Chechnya was part of the Soviet Union until its dissolution in 1991. Located on the northern side of some of Russia’s highest mountains, the Caucasus Mountains, it is part of what is commonly referred to as the northern ‘Caucasus’ region. Chechnya has approximately 1.3 million residents most of which are Muslim living on 6,600 square miles of land. Three languages dominate the region, Russian, English and the native Nochi Mott language. Chechnya has never been in favor with the Soviet Union so much so that dictator Joseph Stalin deported the entire population during World War II to Asia – over 100,000 Chechens died during the deportation.

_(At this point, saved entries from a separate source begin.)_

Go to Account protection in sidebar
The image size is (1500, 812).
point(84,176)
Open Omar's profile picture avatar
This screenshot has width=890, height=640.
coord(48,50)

Separatists have been fighting Russia for its independence since the early 1990’s. It is considered a deeply troubled part of the world, that has seen tens of thousands of killings and as a result many flee Chechnya as refugees. Chechnya is often listed as one of the most repressive countries along with North Korea and Burma.
It is believed many of the members of the Tsarnaev family were granted asylum in the U.S. as a result of the contentious situation in Chechnya. The country also has a terrible record on human rights.
The long legacy of violence in the country has created Chechen rebels for hire and ideological warriors. Many Islamic organizations have recruited Chechens to fight in regional hot zones like Bosnia in the 1990’s and Afghanistan currently. Chechen rebels have focused their acts of terror against their own people and Russians.
There are two horrific acts of terror that stand out amongst the countless acts of violence in the region. In 2004 Chechen rebels took over a school in the nearby town of Beslan for over three-days that resulted in the killing of 300 individuals most of which were children. In 2010 Chechen rebels claimed to have bombed a Moscow subway killing over 40 people.
Leaders of the movement for Chechen independence have become heroes to many including apparently the Tsarnaev family. Bombing suspect Dzhokhar shares his name with the first president of independent Chechnya, Dzhokhar Dudayev, a former Soviet military general.
Since 2003 Russia imposed its will on Chechnya by creating the ‘Head of the Chechen Republic’ which serves as the ultimate ruler of the region and is required to be of Russian origins. Currently pro-Moscow Ramzan Kadyrov holds the office since 2007. Kadyrov immediately separated Chechnya from the allege bombers, blaming their American upbringing on their crime spree instead of their Chechen roots. This coming from a man who has a horrific human rights record, allegation of fiscal and sexual improprieties and approves of honor killings of women since they are deemed property of their husband.